Dr. Michael Rieder
CIHR-GSK Chair, Paediatric Clinical Pharmacology, Western University
Dr. Megan Thomas
Associate Professor, Division of Developmental Paediatrics, Dalhousie University
Canadian children need paediatric drug formulations to be more widely available — and tailored to the child’s age, size, condition, and medical needs.
Around half of Canada’s eight million children are given at least one prescription drug each year. Most of these are available only in adult formulations of capsules or tablets.
“There are many advantages to having solid form doses,” says Dr. Michael Rieder, CIHR-GSK Chair in Paediatric Clinical Pharmacology at Western University in London, Ont. “They’re cheaper to make, easier to transport, and have a long shelf life. But they’re very unsuited for paediatrics.”

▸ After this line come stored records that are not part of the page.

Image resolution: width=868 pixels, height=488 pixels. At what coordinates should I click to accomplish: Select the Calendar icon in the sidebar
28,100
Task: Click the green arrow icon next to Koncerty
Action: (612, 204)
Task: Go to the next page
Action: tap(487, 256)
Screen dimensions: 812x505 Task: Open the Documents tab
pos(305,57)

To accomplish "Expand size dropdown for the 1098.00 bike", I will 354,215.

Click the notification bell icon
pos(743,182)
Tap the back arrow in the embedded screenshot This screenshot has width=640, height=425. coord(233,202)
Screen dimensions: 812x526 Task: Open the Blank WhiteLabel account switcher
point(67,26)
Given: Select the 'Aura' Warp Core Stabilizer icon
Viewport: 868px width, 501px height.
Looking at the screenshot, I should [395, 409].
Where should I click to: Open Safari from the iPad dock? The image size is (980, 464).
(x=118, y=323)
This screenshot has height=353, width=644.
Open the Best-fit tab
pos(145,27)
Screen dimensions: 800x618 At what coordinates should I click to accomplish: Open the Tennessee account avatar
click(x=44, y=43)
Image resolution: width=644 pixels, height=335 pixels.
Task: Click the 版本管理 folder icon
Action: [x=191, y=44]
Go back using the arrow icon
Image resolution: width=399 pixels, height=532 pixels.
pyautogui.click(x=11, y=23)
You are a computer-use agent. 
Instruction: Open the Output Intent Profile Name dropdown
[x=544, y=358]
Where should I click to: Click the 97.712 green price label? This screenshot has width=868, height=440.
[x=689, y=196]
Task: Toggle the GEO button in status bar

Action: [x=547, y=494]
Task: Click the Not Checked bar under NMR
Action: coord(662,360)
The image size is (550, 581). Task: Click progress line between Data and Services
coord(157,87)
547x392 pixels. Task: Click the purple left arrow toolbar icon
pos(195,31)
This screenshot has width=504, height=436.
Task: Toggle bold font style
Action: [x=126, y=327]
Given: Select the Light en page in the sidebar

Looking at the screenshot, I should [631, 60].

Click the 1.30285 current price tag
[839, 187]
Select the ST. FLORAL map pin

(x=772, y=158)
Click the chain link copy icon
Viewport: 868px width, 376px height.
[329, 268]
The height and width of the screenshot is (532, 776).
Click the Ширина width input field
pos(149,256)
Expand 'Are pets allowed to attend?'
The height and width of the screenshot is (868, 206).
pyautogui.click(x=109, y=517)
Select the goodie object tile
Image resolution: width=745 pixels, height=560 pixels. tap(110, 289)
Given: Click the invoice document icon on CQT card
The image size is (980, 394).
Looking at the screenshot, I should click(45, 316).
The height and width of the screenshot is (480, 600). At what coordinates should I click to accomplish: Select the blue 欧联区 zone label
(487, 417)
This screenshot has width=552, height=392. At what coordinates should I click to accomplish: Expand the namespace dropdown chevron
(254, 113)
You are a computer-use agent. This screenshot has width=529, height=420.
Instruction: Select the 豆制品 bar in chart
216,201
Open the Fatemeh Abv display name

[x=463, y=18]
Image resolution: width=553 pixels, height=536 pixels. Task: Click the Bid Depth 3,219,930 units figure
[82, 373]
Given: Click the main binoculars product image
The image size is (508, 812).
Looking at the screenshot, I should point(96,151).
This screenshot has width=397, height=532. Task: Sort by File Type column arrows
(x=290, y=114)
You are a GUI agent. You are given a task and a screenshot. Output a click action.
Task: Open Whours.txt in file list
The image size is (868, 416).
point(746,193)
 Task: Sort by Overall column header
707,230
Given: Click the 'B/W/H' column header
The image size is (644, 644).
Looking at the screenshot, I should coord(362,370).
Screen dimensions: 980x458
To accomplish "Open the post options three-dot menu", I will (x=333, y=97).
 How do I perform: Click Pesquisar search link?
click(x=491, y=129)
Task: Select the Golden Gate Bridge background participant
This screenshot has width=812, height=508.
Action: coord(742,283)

Unlike adult medications, where doses are generally standardized and come in the form of capsules or tablets, children’s doses often require adjustments for age, body weight, and condition. Further, capsules and tablets are difficult for children to swallow. “With conditions like epilepsy, for example, the dosing often has to change dramatically over the course of the child’s life from infancy to adolescence,” says Dr. Rieder.
Canada lagging in age-appropriate paediatric formulations
Though advances have been made in age-appropriate paediatric formulations in the U.S. and Europe, most of them are not available to Canadian children. Because of this, our children are typically given adult pills or capsules that have been adjusted or altered into a different form like a liquid or powder — a process known as compounding.
Compounded drugs are considered off-label, meaning they’re used outside of the Health Canada-approved purpose or dose indicated on the label. Currently, between 75 and 80 percent of all medications prescribed in Canadian paediatric hospitals are administered this way. This opens the door to a range of issues, from dose accuracy, palatability, and storage to side effects and treatment failure.
Challenges to having innovative paediatric formulations in Canada
Why does Canada lag in innovative paediatric formulations like micro pills, gel formulations, and melt technologies, all of which are now commonly used in Europe and to a lesser extent in the U.S.? Part of the explanation has to do with economies of scale. “It’s extremely expensive to formulate a medication and test it in different populations,” says Dr. Megan Thomas, Associate Professor in the Division of Developmental Paediatrics at Dalhousie University in Halifax, N.S.* “One of the challenges in paediatrics is there isn’t just one child population. You have neonates, children, and adolescents, so you have to test in multiple different age groups, which makes it more costly.”
Related to this challenge is Canada’s smaller market size compared to Europe and the U.S. “Given that some of the conditions we see in paediatrics are very rare, only a very small number of people would benefit from these paediatric-adjusted medications, which would make it less profitable for pharmaceutical companies to develop them in Canada,” says Dr. Thomas.
Finally, there’s the question of political will. “It really requires political direction and will to get it done, and I hope it will eventually happen here, but it’s a gap that other places around the world are filling in a lot faster than we are,” says Dr. Rieder.
With conditions like epilepsy, for example, the dosing often has to change dramatically over the course of the child’s life from infancy to adolescence.
Can we learn some lessons by looking overseas? “A really big change occurred within the U.K. in 2005 where the government put a lot of investment into creating research networks,” says Dr. Thomas, who recently moved to Canada from the U.K., where she worked in paediatrics for over three decades. This resulted in the creation of the Medicine for Children Research Network, which includes paediatric pharmaceutical trials. “Following on from that was the Paediatric Regulation set by the European Medicines Agency (EMA), which came into force in January of 2007,” says Dr. Thomas. The aim of this regulation was to ensure the development and availability of medicines for children aged zero to 17 in an appropriate formulation with appropriate dosing.
Prior to 2007, a lot of the medications used in children in the E.U. had never actually been tested in children. “Just as in Canada, we were kind of extrapolating what we thought were the best doses based on adult data and the formulations were often done as compounding or what we call ‘specials’ in the U.K.,” says Dr. Thomas.
Canada has the expertise and resources to make it happen
To implement the regulation, the EMA redirected private and public funds toward these previously-neglected areas through incentives, obligations, and rewards.1 The EMA also offered the pharmaceutical companies the expertise of clinicians working in the field of paediatric pharmacology. Dr. Rieder believes the same could easily be done in Canada. “I think we have a great opportunity because Canada is rich in paediatric pharmacologists and there are good centres across this country with people who could do the work to move this forward,” he says. “I think we just need a bit of a push from government to get there.”
True, there will be some increased costs, “but we would hope that we would avoid the costs of giving something where either major mistakes can be made, side effects can occur, or contamination can be introduced,” adds Dr. Thomas.
*The comments expressed by Dr. Rieder and Dr. Thomas reflect their own opinions and experiences.